**Exercise objective**
Copy the lines starting with the line containing "Click the Market" through the end of the listing, switching "Share" to "Export" and leaving everything else unchanged.

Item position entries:
┌──

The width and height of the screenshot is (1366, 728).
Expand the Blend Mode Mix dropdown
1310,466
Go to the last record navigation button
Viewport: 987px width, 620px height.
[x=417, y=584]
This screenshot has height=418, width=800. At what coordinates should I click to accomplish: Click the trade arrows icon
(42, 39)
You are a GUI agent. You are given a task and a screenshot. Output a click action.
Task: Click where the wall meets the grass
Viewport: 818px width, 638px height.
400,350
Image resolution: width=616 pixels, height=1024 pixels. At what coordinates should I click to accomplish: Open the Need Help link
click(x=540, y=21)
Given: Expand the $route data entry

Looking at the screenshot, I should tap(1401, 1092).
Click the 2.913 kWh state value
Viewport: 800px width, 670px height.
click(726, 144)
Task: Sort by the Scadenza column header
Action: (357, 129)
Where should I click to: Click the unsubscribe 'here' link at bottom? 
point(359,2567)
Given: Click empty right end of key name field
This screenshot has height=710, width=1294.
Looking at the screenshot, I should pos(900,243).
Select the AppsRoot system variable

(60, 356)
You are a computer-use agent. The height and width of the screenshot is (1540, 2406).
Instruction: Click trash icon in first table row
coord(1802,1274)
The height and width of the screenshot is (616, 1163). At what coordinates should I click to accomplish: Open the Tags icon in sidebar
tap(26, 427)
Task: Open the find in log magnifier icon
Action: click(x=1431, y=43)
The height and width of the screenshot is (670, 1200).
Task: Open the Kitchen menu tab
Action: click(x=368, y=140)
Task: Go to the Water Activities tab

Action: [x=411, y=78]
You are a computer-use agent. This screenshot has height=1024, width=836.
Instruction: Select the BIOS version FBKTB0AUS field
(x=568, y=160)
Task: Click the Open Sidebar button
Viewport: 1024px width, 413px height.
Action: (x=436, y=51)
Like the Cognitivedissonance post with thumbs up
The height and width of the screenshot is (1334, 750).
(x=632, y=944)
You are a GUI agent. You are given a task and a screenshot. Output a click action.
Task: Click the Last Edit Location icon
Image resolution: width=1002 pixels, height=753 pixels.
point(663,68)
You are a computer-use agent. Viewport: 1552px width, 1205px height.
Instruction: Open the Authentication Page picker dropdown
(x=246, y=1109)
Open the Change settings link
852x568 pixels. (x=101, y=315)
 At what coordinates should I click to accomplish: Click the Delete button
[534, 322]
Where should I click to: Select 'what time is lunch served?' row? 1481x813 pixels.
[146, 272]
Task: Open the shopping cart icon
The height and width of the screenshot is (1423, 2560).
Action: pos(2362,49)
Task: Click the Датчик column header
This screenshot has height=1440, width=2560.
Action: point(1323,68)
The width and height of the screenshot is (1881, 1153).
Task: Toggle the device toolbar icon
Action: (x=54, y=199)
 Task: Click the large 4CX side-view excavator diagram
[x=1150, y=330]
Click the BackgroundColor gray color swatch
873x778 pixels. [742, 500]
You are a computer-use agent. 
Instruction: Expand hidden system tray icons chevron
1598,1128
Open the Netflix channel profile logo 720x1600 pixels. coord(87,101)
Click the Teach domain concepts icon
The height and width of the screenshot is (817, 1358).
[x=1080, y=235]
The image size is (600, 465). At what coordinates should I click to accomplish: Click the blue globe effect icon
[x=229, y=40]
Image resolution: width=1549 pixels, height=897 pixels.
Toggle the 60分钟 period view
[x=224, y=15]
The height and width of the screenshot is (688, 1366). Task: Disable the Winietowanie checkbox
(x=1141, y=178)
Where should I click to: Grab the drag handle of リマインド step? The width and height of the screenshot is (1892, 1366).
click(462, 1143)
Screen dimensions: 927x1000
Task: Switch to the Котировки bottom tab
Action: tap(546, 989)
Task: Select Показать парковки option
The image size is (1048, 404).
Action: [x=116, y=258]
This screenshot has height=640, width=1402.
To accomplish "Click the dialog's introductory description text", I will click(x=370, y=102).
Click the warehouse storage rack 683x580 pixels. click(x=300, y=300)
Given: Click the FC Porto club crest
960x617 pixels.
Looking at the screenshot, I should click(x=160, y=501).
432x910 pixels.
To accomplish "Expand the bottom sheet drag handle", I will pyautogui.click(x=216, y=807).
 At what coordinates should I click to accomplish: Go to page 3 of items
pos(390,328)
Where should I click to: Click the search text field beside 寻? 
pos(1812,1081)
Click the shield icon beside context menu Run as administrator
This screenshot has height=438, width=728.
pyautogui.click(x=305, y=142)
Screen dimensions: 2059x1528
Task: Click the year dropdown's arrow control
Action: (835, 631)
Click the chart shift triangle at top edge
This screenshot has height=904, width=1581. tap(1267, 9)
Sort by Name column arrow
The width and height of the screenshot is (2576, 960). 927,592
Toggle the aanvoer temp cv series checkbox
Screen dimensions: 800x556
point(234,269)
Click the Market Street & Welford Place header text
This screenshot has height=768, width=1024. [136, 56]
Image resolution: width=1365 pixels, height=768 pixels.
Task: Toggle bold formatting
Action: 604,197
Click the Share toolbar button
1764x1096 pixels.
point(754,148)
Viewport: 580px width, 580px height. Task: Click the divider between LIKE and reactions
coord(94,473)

└──

**Expected answer**
Click the Market Street & Welford Place header text
This screenshot has height=768, width=1024. [136, 56]
Image resolution: width=1365 pixels, height=768 pixels.
Task: Toggle bold formatting
Action: 604,197
Click the Export toolbar button
1764x1096 pixels.
point(754,148)
Viewport: 580px width, 580px height. Task: Click the divider between LIKE and reactions
coord(94,473)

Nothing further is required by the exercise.